[Saved data entries]
_____
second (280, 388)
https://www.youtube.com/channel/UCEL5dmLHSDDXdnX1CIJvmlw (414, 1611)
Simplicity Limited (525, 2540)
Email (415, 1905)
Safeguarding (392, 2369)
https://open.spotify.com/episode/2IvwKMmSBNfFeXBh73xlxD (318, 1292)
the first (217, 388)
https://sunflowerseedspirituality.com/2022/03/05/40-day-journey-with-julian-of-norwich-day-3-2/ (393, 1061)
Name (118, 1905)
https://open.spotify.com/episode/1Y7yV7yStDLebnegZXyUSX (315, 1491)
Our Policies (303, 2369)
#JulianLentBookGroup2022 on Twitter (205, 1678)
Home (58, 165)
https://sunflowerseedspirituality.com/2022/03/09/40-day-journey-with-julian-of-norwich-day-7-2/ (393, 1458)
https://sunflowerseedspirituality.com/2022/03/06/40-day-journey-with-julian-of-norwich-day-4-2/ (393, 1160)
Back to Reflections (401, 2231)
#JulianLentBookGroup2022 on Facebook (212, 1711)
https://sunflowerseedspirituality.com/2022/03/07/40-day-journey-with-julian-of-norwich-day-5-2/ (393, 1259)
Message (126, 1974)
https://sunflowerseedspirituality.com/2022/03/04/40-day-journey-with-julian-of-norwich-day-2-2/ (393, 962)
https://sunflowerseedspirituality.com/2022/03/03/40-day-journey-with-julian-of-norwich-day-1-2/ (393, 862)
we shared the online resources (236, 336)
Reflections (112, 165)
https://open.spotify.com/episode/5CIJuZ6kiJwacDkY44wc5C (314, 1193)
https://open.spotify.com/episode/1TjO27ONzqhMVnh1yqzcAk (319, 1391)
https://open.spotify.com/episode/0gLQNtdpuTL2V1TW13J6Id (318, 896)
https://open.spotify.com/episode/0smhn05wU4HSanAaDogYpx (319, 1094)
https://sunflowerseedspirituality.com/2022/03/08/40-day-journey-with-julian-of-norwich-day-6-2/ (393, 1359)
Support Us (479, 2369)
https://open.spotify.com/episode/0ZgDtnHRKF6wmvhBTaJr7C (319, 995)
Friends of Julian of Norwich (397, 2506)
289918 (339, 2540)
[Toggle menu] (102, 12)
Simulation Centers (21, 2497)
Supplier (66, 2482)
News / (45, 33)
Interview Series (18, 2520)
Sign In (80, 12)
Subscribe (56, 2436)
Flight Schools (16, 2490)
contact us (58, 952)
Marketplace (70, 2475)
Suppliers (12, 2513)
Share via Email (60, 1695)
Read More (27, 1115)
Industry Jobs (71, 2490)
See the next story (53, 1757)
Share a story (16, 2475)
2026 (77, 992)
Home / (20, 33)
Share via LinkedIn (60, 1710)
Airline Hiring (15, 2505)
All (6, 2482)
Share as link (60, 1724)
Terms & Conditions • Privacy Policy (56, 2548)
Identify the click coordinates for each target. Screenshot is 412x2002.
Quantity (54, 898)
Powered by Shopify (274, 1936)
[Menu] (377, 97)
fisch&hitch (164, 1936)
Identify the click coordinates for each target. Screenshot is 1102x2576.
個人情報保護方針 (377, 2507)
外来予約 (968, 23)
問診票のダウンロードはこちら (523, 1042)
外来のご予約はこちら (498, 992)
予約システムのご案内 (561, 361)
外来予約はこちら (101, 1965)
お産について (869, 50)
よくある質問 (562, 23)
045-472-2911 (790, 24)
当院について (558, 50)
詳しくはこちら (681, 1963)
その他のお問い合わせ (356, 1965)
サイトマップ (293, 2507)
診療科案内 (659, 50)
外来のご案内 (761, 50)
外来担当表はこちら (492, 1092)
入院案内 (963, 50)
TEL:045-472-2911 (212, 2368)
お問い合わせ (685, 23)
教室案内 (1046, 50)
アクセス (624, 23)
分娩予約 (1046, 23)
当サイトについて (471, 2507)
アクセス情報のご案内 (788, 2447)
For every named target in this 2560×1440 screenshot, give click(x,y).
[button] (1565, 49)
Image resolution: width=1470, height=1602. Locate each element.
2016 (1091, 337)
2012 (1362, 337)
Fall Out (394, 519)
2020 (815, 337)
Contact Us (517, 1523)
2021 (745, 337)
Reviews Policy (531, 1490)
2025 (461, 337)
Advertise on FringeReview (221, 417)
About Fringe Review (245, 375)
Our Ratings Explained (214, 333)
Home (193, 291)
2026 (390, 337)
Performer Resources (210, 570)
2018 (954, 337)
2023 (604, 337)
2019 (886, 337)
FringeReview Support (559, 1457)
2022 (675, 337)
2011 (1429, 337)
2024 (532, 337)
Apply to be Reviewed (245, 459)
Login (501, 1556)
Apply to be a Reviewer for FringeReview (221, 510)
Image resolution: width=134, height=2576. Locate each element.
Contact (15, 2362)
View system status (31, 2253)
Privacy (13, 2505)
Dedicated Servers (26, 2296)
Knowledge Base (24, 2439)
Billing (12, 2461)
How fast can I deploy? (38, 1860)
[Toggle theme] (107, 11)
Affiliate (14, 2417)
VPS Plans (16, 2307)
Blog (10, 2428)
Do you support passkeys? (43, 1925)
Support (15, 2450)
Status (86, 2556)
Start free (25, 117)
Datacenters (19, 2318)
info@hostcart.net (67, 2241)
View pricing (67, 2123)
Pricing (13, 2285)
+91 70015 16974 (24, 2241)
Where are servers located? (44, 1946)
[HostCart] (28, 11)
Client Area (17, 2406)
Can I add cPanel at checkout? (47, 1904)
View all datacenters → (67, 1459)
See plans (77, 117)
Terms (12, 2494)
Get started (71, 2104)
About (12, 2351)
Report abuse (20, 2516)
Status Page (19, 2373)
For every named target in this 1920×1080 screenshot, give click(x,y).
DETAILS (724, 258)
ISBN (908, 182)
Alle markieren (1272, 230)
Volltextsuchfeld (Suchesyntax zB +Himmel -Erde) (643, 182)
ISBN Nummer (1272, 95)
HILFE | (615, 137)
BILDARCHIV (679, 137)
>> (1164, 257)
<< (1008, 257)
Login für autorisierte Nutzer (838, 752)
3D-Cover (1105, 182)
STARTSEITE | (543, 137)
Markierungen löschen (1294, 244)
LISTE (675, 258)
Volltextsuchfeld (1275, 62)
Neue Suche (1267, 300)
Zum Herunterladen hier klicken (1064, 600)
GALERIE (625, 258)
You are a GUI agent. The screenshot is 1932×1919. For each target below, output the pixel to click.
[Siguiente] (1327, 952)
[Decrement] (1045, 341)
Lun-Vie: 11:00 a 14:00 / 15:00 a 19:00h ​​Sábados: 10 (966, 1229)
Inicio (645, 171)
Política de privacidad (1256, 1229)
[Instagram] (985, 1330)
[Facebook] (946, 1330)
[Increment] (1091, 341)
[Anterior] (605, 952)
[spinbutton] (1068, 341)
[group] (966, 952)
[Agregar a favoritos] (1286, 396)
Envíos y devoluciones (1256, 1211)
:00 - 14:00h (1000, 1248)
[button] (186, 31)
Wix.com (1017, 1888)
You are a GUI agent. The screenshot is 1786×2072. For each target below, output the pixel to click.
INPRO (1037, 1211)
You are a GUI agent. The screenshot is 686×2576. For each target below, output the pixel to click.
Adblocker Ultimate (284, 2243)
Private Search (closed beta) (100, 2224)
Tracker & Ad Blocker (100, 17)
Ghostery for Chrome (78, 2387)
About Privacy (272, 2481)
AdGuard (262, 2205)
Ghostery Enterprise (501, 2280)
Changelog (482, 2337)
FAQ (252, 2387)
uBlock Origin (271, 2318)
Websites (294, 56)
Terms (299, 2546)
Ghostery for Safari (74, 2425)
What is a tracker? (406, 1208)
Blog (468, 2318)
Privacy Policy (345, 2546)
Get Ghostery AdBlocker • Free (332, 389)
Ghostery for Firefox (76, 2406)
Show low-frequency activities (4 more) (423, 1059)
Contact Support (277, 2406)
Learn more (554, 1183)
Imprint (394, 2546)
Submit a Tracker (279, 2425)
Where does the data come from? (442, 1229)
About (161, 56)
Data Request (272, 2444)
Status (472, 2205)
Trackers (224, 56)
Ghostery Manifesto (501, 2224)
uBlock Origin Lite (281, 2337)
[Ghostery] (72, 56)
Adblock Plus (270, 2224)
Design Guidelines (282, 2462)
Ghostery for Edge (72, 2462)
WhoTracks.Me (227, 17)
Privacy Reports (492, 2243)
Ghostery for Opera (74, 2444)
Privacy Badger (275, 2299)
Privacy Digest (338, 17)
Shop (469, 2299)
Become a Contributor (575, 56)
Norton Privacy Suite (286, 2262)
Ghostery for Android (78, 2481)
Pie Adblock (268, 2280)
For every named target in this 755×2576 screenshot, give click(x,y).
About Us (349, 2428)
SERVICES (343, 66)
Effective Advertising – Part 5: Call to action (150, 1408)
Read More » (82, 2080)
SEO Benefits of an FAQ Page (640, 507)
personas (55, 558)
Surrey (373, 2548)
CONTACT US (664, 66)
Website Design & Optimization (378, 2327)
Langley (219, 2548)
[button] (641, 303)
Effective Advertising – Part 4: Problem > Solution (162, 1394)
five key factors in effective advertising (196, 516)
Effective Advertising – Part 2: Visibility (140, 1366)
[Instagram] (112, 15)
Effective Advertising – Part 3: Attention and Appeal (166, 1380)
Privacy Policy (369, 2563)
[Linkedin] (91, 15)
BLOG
_____
* **WHAT TO DO**
Your task is to repeat the records exactly. Begin at their first line and stop after the line containing "#JulianLentBookGroup2022 on Facebook".

* **SOLUTION FOR THIS TASK**
second (280, 388)
https://www.youtube.com/channel/UCEL5dmLHSDDXdnX1CIJvmlw (414, 1611)
Simplicity Limited (525, 2540)
Email (415, 1905)
Safeguarding (392, 2369)
https://open.spotify.com/episode/2IvwKMmSBNfFeXBh73xlxD (318, 1292)
the first (217, 388)
https://sunflowerseedspirituality.com/2022/03/05/40-day-journey-with-julian-of-norwich-day-3-2/ (393, 1061)
Name (118, 1905)
https://open.spotify.com/episode/1Y7yV7yStDLebnegZXyUSX (315, 1491)
Our Policies (303, 2369)
#JulianLentBookGroup2022 on Twitter (205, 1678)
Home (58, 165)
https://sunflowerseedspirituality.com/2022/03/09/40-day-journey-with-julian-of-norwich-day-7-2/ (393, 1458)
https://sunflowerseedspirituality.com/2022/03/06/40-day-journey-with-julian-of-norwich-day-4-2/ (393, 1160)
Back to Reflections (401, 2231)
#JulianLentBookGroup2022 on Facebook (212, 1711)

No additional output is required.